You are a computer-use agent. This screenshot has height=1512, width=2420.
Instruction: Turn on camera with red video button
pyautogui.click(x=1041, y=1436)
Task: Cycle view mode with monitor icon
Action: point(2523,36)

→ TASK BRIEF: Copy out every entry, keeping each line exactly as it is.

→ TASK RESPONSE:
You are a computer-use agent. This screenshot has height=1512, width=2420.
Instruction: Turn on camera with red video button
pyautogui.click(x=1041, y=1436)
Task: Cycle view mode with monitor icon
Action: point(2523,36)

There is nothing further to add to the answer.